Situated at the crossroads of Central Asia, the Middle East and the Indian subcontinent, Afghanistan enjoyed a key role in the Asian geo-political gamble. It claims a distinctive transport and transit axis since the classical Silk Road. Besides, its centrality in context to the historically great power chessboard has made the country the centre of global politics, competition and cooperation. The local, regional and international actors and states have interfered with and influenced the internal political, social and economic dynamics of Afghanistan for decades.

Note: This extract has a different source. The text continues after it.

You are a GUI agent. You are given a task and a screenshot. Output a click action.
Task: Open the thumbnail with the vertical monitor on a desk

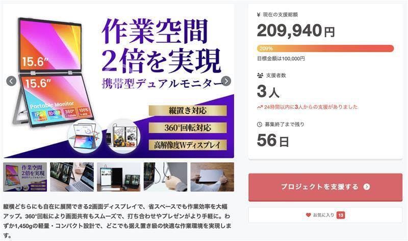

However, the takeover of the Taliban has radically altered the context of interests and terms of engagement. The countries, including its neighbours, reassess and reorient the nature of the relationship with Kabul under the Taliban. Against the backdrop of the on-going fluid geopolitical realities and realignments unfolding in Asia, India is vying for spreading its tentacles in Afghanistan. To this end, New Delhi has been so doing its best in strengthening its cardinality with its erstwhile foe, the Taliban.
In this, Indian National Security Adviser Ajit Doval at a regional security summit held in late May in Tajikistan urged the neighbouring countries to fund the counter-terrorism efforts in the war-ravaged Afghanistan. Moreover, an Indian delegation, led by the Ministry of Foreign Affairs Joint Secretary, JP Sindh, met the Taliban leaders in earlier June 2022. This was followed by another immediate development-the reopening of the Indian embassy in Kabul later the same month. Apart from the diplomatic ties, India promises regional security and humanitarian assistance to Afghanistan.
Since the current Taliban leadership, unlike its predecessor, is postured towards realism and pragmatism in forging bilateral ties, the Indian diplomatic posture, therefore, is received by the Taliban government as a welcome development in securing latter’s national interests. Kabul hopes that Indian investment would help them relieve their economic crisis by reviving the development projects’ investment.
Though New Delhi had been deeply involved in deep diplomatic and economic engagement in Afghanistan under Hamid Karzai and Ashraf Ghani, the relations between the two countries did freeze in the aftermath of the Taliban’s takeover.
Though the Indian authority claims humanitarian motivations behind the strengthening of ties with Afghanistan, experts and analysts view the engagement in the context of New Delhi’s geopolitical rivalry with Pakistan and China. Some experts also view these developments in the USA as part of containment efforts against its strategic competitor, Beijing. Moreover, India’s aggressive posture and counterbalancing strategy against Pakistan’s earlier stakes in the Taliban also contribute to this rapprochement.